Until last week, a woman from Andover, Massachusetts, confessed to practicing witchcraft at the Salem witch trials and was the only person convicted during the trial whose name was not released.

She was sentenced to death in 1693, but after she and more than 20 members of her extended family faced similar allegations, she was granted reprieve and escaped the death sentence.

The exoneration took place Thursday, 329 years after her conviction, and was included in a $53 billion state budget signed by Gov. Charlie Baker. It was the result of her three years of lobbying by civics teachers and her eighth grade class, and state senators also helped advocate for the movement.

“I’m excited and relieved,” Carrie Lapierre, a teacher at North Andover Middle School, said in an interview on Saturday. holiday. “This was a very big project,” he added LaPierre. “We called her EJJ. All the kids and I. In a way, she became one of our worlds.”

Only a rough outline of Ms. Johnson’s life is known. Lapierre said she was 22 when she was accused. She had a mental disorder and she may not have been married or had children, which was a factor that could make a woman a target for trial.

The governor of Massachusetts at the time granted Ms. Johnson a reprieve, and she died in 1747 at the age of 77. her name. Historians say her efforts so far to acquit those convicted of her witchcraft have overlooked Ms. Johnson, likely due to administrative turmoil.

The effort to clear Johnson’s name was a dream project for the 8th grade civics class, Lapierre said. It allowed me to teach students about research methods, including the use of primary sources. The process by which a bill becomes law. How to contact state legislators. This project also taught the students the value of persistence. After an intensive letter-writing campaign, the bill to exonerate Ms. Johnson was essentially dead. When students lobbied the governor for a pardon, state senator Diana DiZoglio added an amendment to the budget bill to revive her exoneration efforts.

“These students set a great example of the power of advocacy and the power to speak up for those who don’t have a voice,” Dizoglio, a Democrat who lives in an area that includes North Andover, said in an interview. Told.

According to historians, at least 172 people in Salem and surrounding towns, including present-day North Andover, were accused of witchcraft in 1692 as part of the Puritan Inquisition rooted in paranoia.

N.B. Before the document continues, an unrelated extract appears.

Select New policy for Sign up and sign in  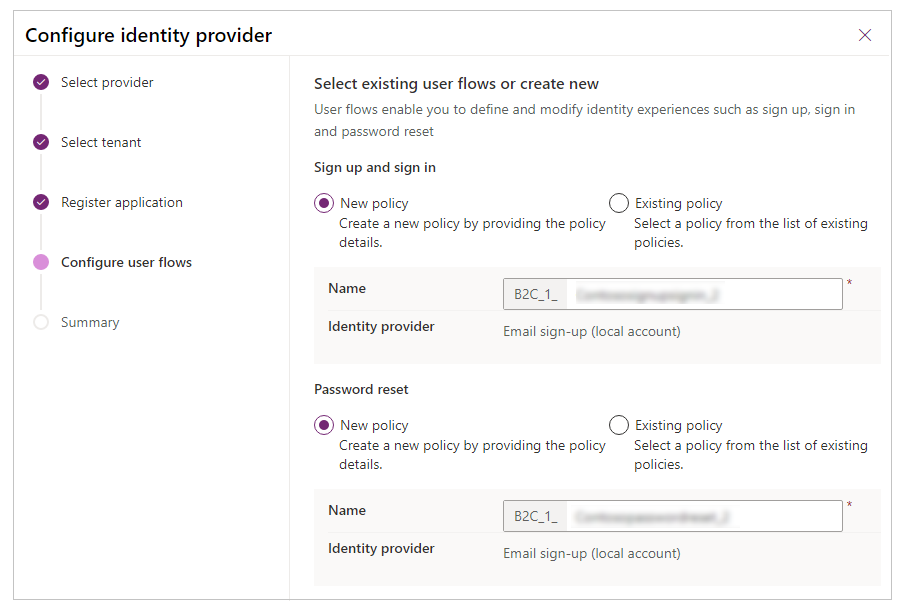tap(324, 204)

Emerson W. Baker, professor of history at Salem State University and author of A Storm of Witchcraft: The Salem Trials and the American Experience, says there are many reasons why innocent people confess to witchcraft. increase. Many wanted to avoid torture. Or they believed they might be witches, but didn’t know it. This is the result of a pressure campaign by religious ministers and family members.

“At what point does she say?” asked Mr. Baker. I don’t think she’s a witch, but maybe she had bad ideas and maybe she shouldn’t have.”

Another common reason for confessing is survival, Professor Baker said. By the summer of 1692 it was clear that those who pleaded not guilty were quickly tried, convicted, and hanged, while those who pleaded guilty escaped their terrible fate. It looked like Fifty-five people who confessed were executed, he said.

Professor Baker said he was happy to see Ms Johnson’s name cleared. Her accusations against her and her family must have ruined their lives and reputations, he said.

“All the governments and people of Massachusetts Bay have made Elizabeth and her family suffer,” he said, adding that exonerating her “is the least we can do.”